Netflix and Hulu Plus have both taken advantage of the internet connectivity of videogame systems — Sony’s Playstation 3, Microsoft’s Xbox 360 and the Nintendo Wii (still waiting on Hulu for Wii) — when it comes to streaming video content on our TV’s.

But when will Sony, Microsoft and Nintendo enter the game themselves? Doing so would offer another bit of differentiation, another perk for owners of each console. It might also further shift the demographics from what was once a teen obsession – playing videogames – to what is becoming a family pastime.

Of the current generation of systems, more than 162 million units have been sold. But neither is personally taking advantage of its online content or users.

Playstation has a subscription service, called “Playstation Plus” that offers game discounts, game demos and free offerings; but no streaming movies or tv episodes. There are options to purchase such episodes, like “A Colbert Christmas,” a special for the Holidays at $6.99. Colbert dubs it as the “Greatest Gift of All.” That’s about as VOD as it gets for PS3.

So Playstation obviously has a desire to attract monthly subscribers. That is the point to its Playstation Plus. One year will cost you $49.99, or you can try a three-month subscription for $17.99.
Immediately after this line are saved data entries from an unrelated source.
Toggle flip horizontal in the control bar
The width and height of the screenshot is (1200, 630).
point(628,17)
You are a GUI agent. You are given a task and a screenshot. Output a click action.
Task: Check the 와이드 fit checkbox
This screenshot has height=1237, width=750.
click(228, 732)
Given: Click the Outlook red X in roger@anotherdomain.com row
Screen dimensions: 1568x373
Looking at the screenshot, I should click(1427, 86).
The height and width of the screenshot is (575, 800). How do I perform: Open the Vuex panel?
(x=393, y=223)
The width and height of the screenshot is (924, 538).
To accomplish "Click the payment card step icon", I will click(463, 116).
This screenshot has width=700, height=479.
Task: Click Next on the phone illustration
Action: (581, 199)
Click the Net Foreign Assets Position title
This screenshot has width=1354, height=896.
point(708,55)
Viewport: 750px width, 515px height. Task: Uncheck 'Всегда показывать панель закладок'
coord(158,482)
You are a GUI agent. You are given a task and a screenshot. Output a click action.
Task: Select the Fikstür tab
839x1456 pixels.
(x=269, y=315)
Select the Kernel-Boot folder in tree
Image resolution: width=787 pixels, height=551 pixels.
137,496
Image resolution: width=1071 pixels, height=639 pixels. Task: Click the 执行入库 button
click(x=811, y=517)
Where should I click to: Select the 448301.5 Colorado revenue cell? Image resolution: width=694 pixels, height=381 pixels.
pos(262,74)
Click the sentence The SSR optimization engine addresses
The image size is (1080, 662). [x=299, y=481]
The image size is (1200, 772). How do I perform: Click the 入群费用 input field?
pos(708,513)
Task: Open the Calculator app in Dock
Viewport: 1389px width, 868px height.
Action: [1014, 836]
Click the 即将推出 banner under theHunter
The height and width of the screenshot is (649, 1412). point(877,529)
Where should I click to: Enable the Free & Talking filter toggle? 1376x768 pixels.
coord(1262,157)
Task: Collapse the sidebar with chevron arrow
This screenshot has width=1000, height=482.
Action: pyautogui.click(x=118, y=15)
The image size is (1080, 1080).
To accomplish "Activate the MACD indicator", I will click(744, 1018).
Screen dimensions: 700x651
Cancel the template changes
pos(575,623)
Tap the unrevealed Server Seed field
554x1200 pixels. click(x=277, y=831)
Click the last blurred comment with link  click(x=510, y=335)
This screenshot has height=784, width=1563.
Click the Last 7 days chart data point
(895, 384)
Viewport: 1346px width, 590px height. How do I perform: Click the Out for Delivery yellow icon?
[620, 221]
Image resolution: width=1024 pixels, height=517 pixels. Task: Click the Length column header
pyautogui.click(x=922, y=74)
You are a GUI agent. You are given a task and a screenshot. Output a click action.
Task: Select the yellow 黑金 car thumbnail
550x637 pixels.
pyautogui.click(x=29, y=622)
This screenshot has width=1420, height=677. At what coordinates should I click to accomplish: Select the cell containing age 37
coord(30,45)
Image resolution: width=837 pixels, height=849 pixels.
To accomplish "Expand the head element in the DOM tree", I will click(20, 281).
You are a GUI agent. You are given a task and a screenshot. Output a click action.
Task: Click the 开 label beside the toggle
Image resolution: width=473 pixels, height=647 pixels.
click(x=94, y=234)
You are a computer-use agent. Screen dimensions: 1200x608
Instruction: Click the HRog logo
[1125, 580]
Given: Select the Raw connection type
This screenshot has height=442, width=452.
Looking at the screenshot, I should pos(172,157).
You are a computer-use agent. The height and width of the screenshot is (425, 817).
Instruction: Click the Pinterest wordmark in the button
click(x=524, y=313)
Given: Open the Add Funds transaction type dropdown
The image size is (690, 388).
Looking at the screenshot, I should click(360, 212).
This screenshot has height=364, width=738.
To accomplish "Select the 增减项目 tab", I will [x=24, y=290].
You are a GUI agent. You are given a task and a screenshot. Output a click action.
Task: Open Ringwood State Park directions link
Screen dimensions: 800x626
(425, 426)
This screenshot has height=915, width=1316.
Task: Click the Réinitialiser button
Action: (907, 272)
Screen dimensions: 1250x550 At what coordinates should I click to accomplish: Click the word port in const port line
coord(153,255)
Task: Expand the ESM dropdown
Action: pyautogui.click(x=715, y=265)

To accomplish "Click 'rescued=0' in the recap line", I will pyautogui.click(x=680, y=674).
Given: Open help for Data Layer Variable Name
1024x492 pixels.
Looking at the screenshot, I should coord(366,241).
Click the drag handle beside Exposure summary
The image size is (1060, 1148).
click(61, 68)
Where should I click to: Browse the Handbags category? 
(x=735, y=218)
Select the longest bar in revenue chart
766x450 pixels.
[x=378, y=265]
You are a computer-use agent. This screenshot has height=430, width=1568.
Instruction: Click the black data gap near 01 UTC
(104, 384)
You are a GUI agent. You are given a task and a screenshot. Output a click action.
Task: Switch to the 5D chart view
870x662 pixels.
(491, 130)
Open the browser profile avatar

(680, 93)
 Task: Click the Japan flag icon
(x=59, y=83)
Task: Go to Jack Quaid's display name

That works out to a little over $4 per month for the one-year plan. With both Netflix (for the streaming-only option) and Hulu Plus at $7.99 per month, if Sony were to include streaming videos its Playstation One membership, I’d have to believe more owners would take advantage.

[Vudu is a VOD service, acquired by Walmart in 2010. Vudu offers movie rentals, like an online version of a video-rental store. Today’s Pay-per-view. There is no subscription available. Vudu is also available through Playstation 3, Xbox 360 and Wii.]

To this point, Playstation, Xbox and Wii have been sitting on the sidelines, watching other services take advantage of their systems. Fight back, I say! Game on!

Xbox 360 has a subscription plan as well, two tiers actually, in the same price line as Playstation Plus. Xbox is doing a better job with streaming features, as part of their plan includes ESPN content, streamed to your TV. I have a Playstation 3 and a Wii in my household, but no Xbox. I also have a Sony Blu-ray Player. And my Roku Digital Video Player is on the way.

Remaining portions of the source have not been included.